I call it Hurt Feelings Burnout Syndrome (HFBS). With an emphasis on the BS. Oh man, I had to laugh out loud while reading the latest on the poor, misunderstood German front.

It appears that many German intellectuals are very concerned about how their European neighbors think of them (Germany) these days. Needless to say, it isn’t very highly at all. And some have come to the stunning conclusion that they are so disliked at the moment because, now get this, they are so big and strong. Imagine that.

Germany is the USA of Europe – only with a different history.

You don’t need to puzzle for very long about the question of why so much Nazi name-calling is going on at the moment: For the first time since 1945, Germany has appeared in full strength again. Not because anybody wanted it, but because the European debt crisis has made the most economically powerful country the most politically powerful one, as well. Germany is now intervening in the internal affairs of others in a big way.

Slowly but surely, the country is taking over a role for Europe that the USA has played for the rest of the world for so long, as being the country that uses (and sometimes misuses) its power, the country that is to blame for everything, the country that is supposed to save everything and is reviled for the way it does it. What has America not been accused of? The CIA has always been behind everything and American imperialism has always been the motivation.

How moving. Or something. And the rest of the story? Now folks are calling Germans Nazis again (as if they had ever stopped). Boo-hoo-hoo already. Come on, Germany. Wake up and smell the coffee. You’re the big kid on the block. Run with it. Enjoy. It comes with the turf.

+===+

REQUIRED ACTION: Please carry on the commentary about how Germany is seen by its European neighbors, starting right after its final sentence.

DATA:
+===+

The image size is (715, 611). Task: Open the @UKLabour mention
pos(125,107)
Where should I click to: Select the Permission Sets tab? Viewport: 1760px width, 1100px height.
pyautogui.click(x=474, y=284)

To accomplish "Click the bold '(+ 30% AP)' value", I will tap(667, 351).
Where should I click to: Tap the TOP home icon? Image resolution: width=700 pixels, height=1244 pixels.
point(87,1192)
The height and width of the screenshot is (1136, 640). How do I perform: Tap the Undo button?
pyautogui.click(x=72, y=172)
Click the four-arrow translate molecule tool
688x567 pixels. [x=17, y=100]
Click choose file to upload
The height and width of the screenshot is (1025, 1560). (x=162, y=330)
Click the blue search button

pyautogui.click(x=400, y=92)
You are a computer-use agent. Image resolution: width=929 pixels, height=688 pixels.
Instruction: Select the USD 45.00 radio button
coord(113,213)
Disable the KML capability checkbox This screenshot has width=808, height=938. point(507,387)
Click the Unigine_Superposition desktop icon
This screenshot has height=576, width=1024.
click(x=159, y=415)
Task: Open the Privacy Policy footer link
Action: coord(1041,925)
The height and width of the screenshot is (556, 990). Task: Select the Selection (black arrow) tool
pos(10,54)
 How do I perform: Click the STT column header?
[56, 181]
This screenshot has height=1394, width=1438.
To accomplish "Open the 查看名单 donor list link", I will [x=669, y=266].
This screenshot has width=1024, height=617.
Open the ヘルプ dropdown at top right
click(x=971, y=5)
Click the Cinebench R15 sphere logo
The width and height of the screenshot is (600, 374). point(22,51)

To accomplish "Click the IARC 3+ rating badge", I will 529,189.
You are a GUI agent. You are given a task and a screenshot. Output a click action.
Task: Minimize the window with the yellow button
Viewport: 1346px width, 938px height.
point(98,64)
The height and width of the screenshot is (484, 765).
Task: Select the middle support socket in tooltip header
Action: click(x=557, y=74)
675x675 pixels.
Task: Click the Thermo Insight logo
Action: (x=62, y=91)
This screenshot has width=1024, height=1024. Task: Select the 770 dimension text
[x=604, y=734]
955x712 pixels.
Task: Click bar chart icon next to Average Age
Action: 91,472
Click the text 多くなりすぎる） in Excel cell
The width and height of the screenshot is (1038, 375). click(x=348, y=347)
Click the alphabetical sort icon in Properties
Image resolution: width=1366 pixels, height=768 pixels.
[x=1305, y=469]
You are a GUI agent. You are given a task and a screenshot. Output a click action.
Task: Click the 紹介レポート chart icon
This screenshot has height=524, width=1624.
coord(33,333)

+===+

EXERCISE RESULT:
And in a related story (I find), it turns out that Germans are also now “burning out” like flies (it’s hard to carry on when nobody likes you, I guess). This imaginary disease (yet another American import – are we having irony yet?) is currently running rampant among Germany’s workforce, with nearly 1 out of 10 sick days in Germany in 2010 being attributed to it (tendency rising). Another connection to US-Amerika? Oh my God. No wonder so many Germans are getting sick. Please note: The high-brow daily Frankfurter Allgemeine Zeitung questioned why burnout was being written so much about in Germany, while in France, which is economically a lot worse off, “it’s hardly a preoccupation at all.”

Remember: HFBS is incurable, but there are many effective treatments. One of them is shutting the #!?#! up.

Man braucht wirklich nicht lange an der Frage rumzurätseln, warum die Nazi-Vergleiche im Moment so oft gezogen werden: Zum ersten Mal seit 1945 tritt Deutschland wieder mit voller Macht auf, nicht weil man das gewollt hätte, sondern weil die europäische Schuldenkrise das ökonomisch stärkste auch zum politisch mächtigsten Land gemacht hat. Deutschland greift nun tief ein in die inneren Angelegenheiten Dritter.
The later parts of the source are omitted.